Reversing words, phrases, songs is partly her vice and entertainment. She is in demand to sing “Oh My Darling Clementine” backward. It sounds like a Welsh hymn: “Enitnemelc Gnilrad Ym Ho.” But it is more than that. Her childhood pain--her mother absconded, her father killed himself--plus being forced, left-handed, to write with her right hand, has tied a great primal knot. Instead of case histories, as with Charis and Roz, it comes out as proto-Welsh. Not only more entertaining but, for us, more instructive. “It’s her seam where she’s sewn together when she could split apart,” Atwood writes in one grave line that does the work of 50 pages.

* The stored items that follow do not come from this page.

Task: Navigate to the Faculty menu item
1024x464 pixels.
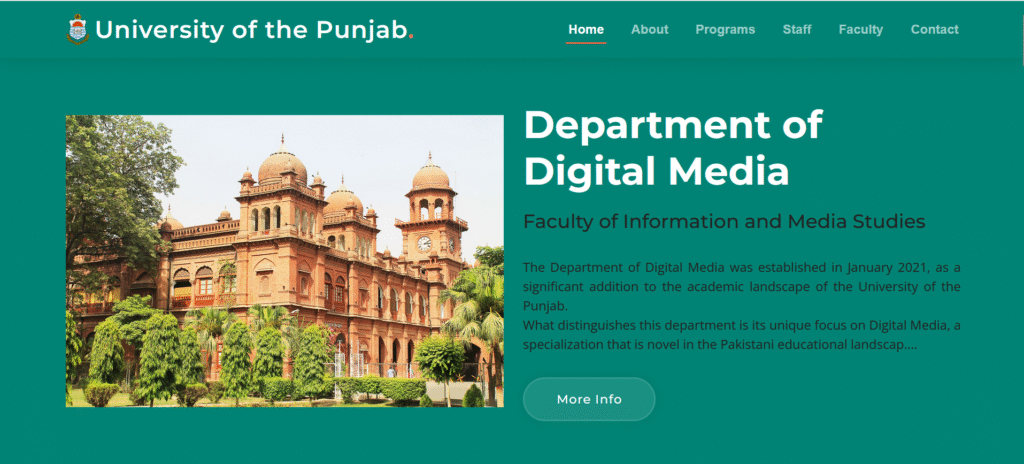Action: [x=860, y=29]
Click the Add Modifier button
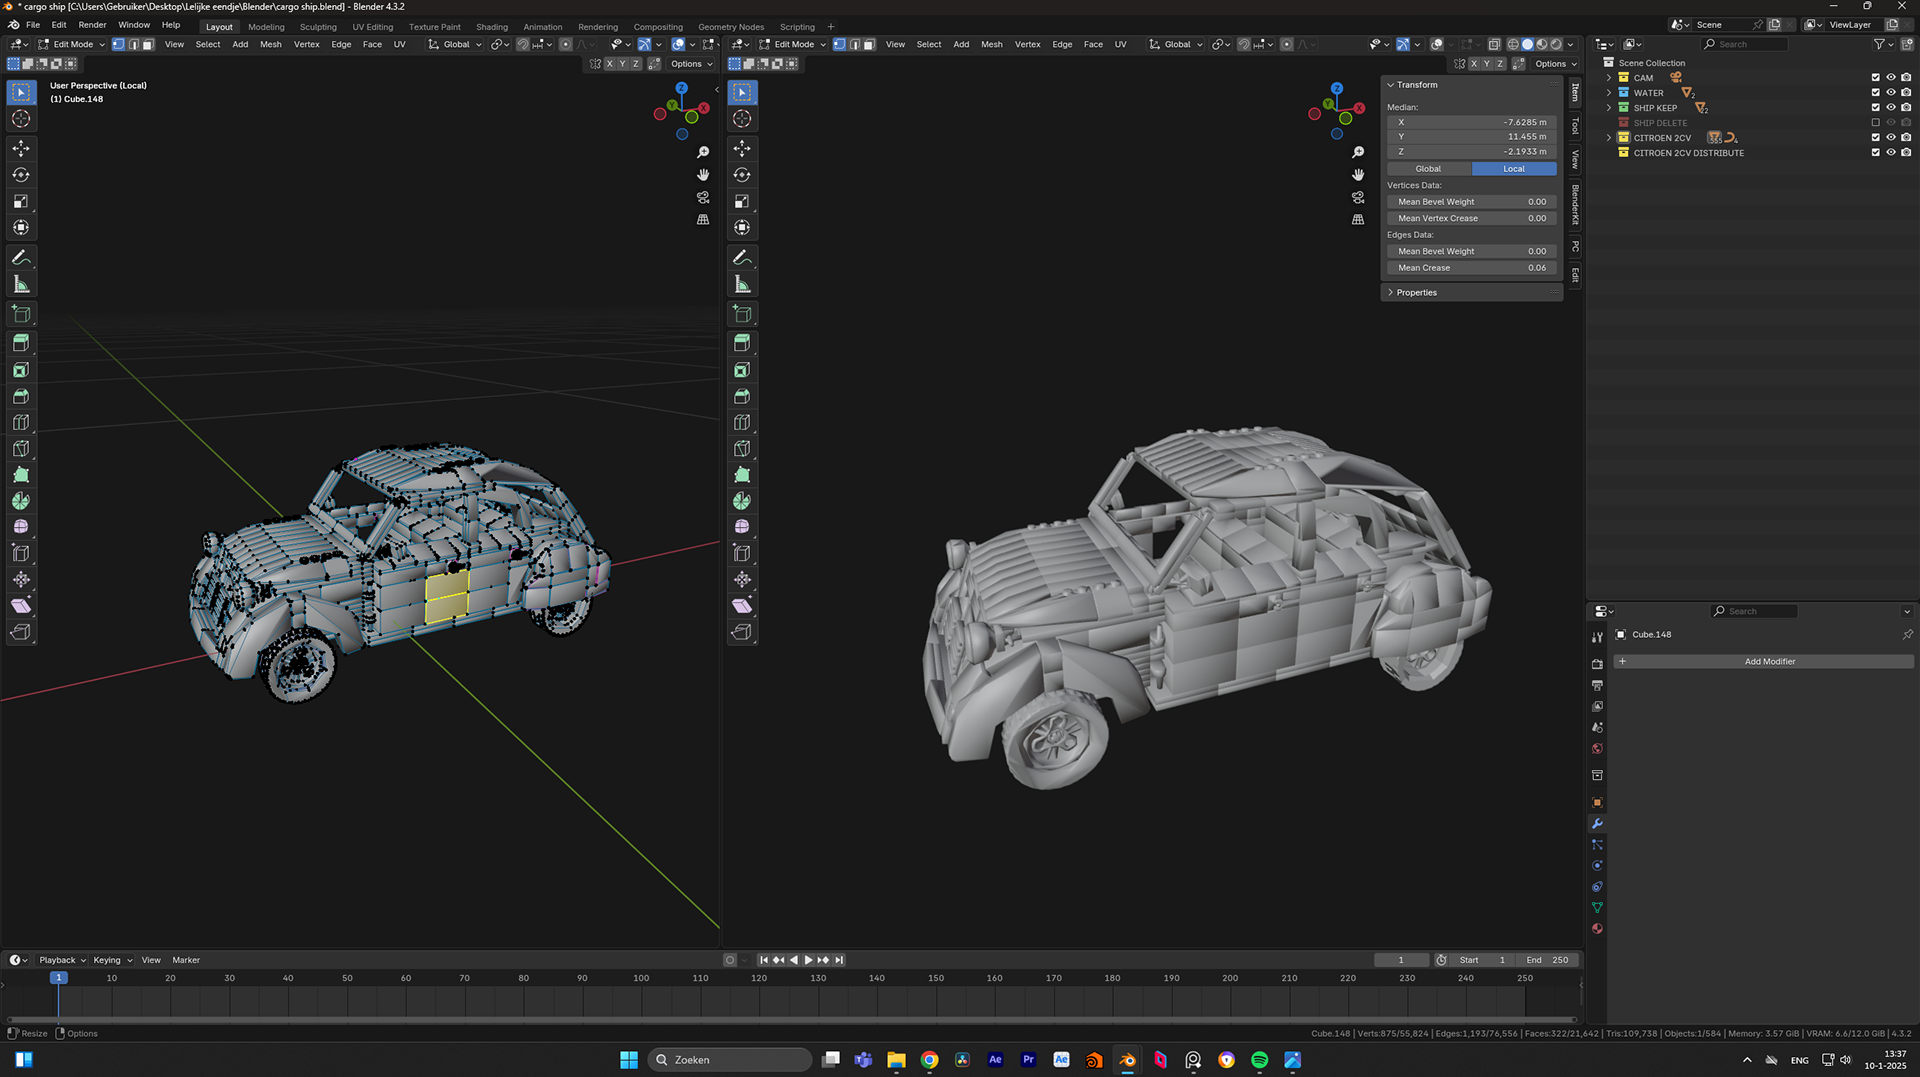The image size is (1920, 1077). click(1769, 662)
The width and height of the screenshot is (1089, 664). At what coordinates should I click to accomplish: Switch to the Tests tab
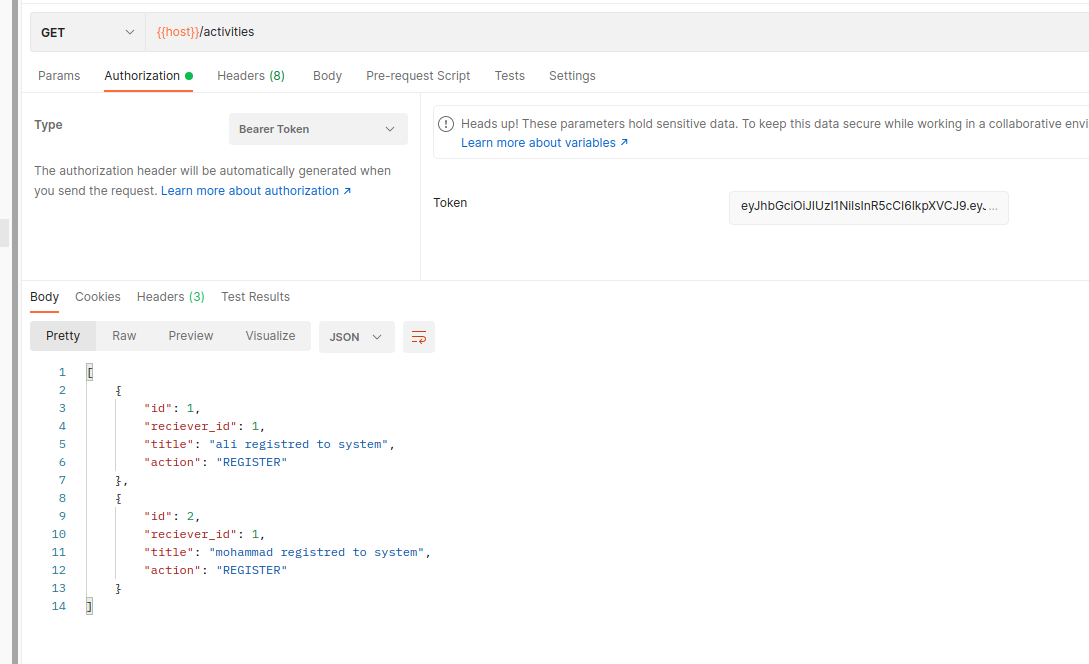[x=509, y=75]
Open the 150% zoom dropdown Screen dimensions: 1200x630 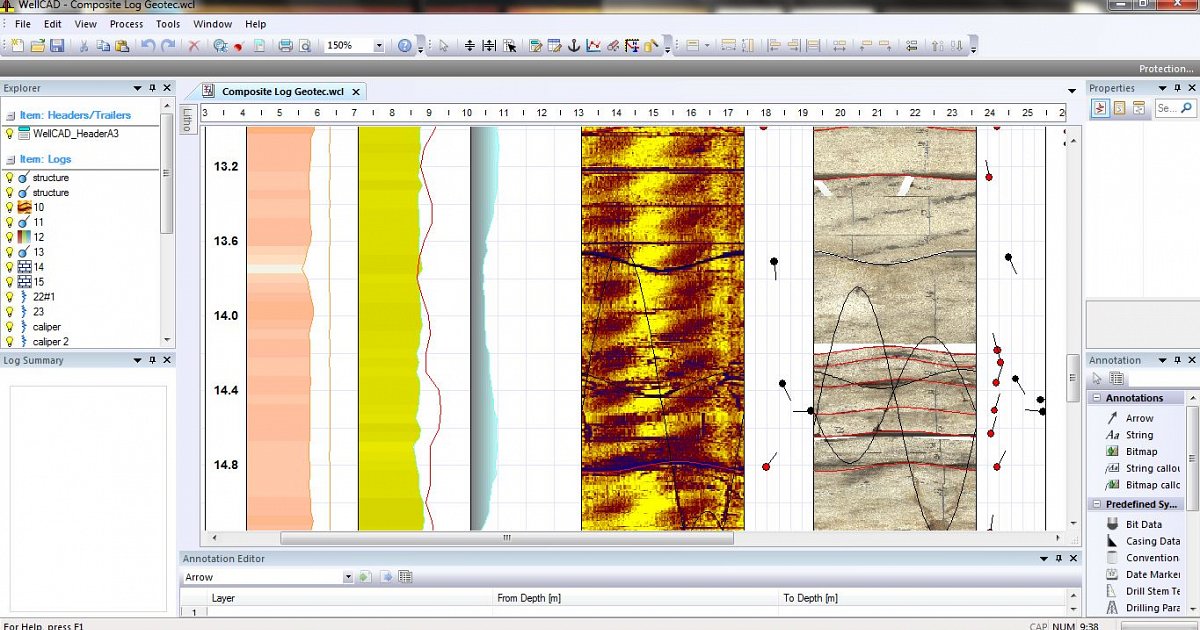pos(379,46)
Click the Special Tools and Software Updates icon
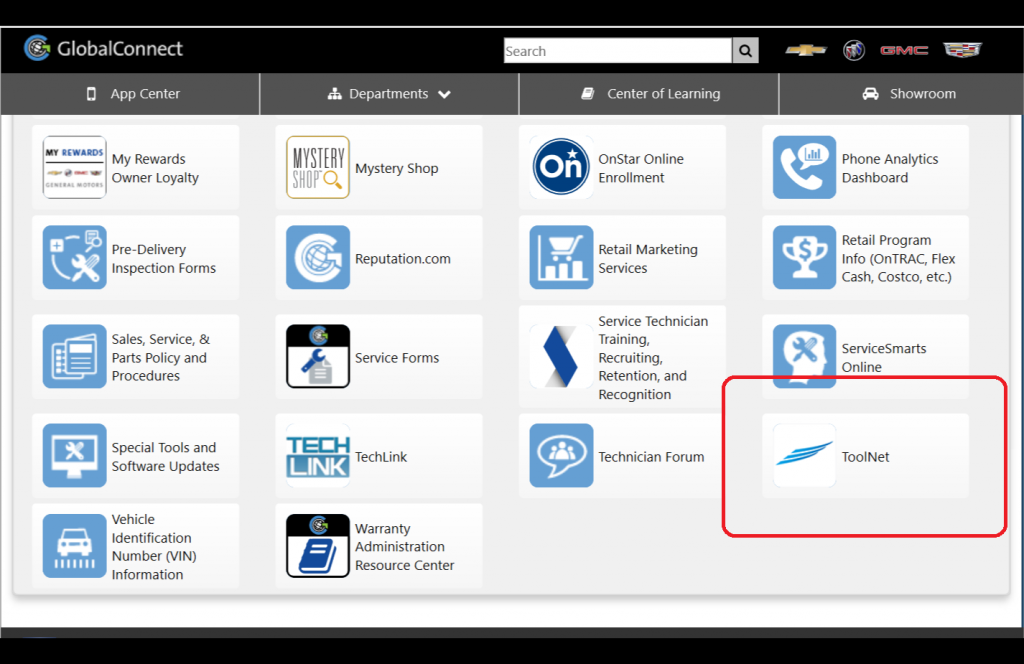Image resolution: width=1024 pixels, height=664 pixels. tap(74, 456)
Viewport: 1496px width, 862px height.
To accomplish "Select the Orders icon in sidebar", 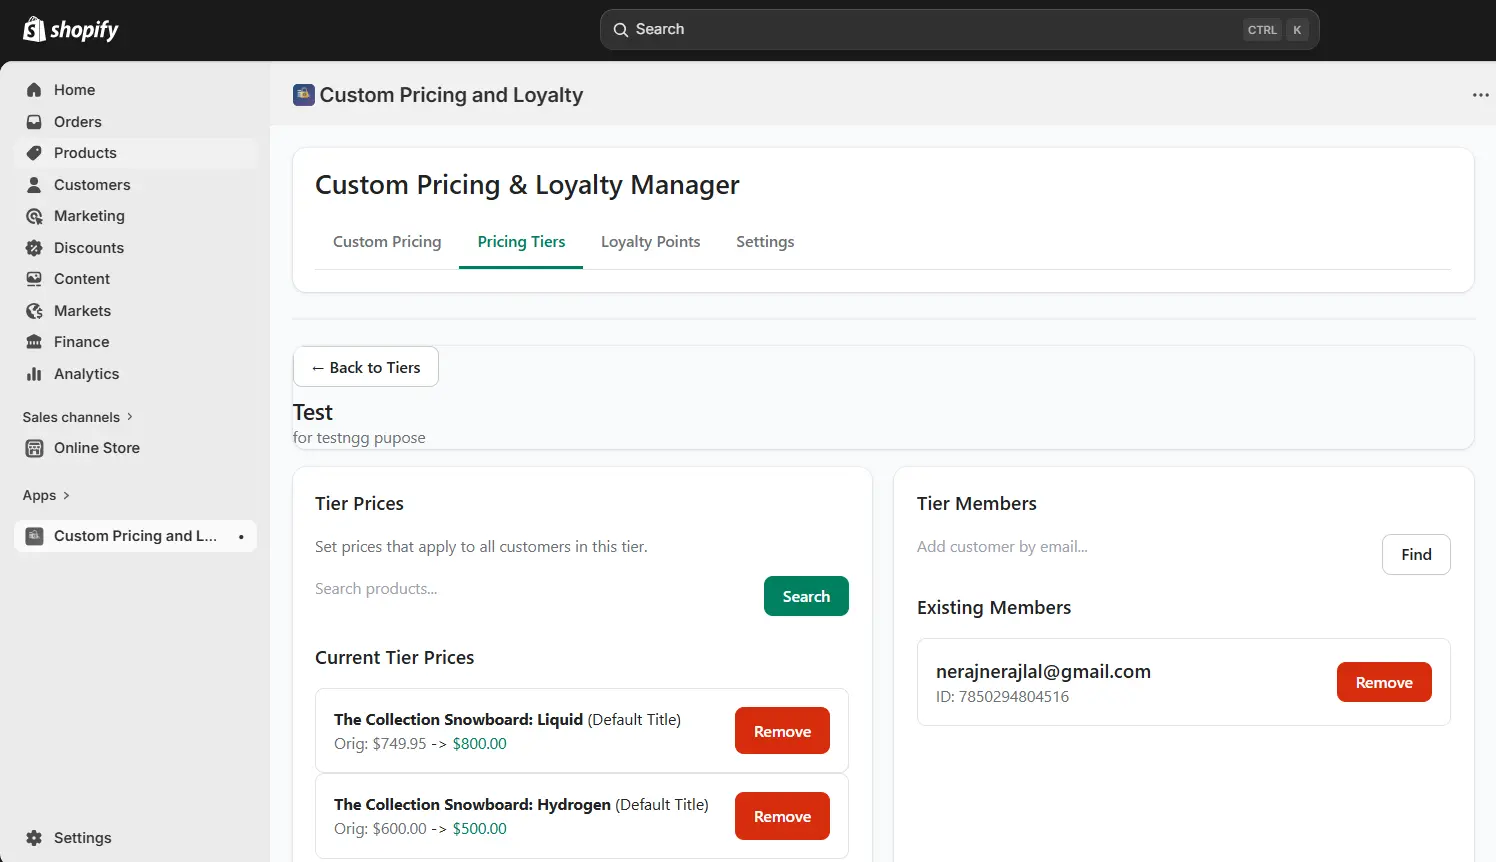I will (x=35, y=121).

Women must be warriors. Atwood puts it not in a message but in a wacky, entirely serious portrait. Tony visits history’s battlefields. She re-fights famous battles on a sand-covered table in her basement, using grains and spices for the different armies: the Germans are cloves, the Saracens, green peppercorns. She varies the tactics, envisaging hypothetical outcomes, and writes books on the results. She studies generally neglected topics such as mud, boots and fly-openings. A soldier who has to struggle for 10 minutes with his fly buttons, in freezing weather and under sniper fire, is at a serious disadvantage. How do zippers affect battles? Drawstrings? Kilts? There will be a chapter on “Inept Military Couture.”

Feminist academics hate her specialty. Male academics get nervous. Fortunately she is small. Why a wind could blow her away, one professorial mastodon chortles. “Many have blown,” Atwood laconically notes. There is some long slogging to get to Tony. It’s not quite accurate to say that she makes the trip worthwhile--all in all, this is on of Atwood’s weaker books--but she certainly improves it.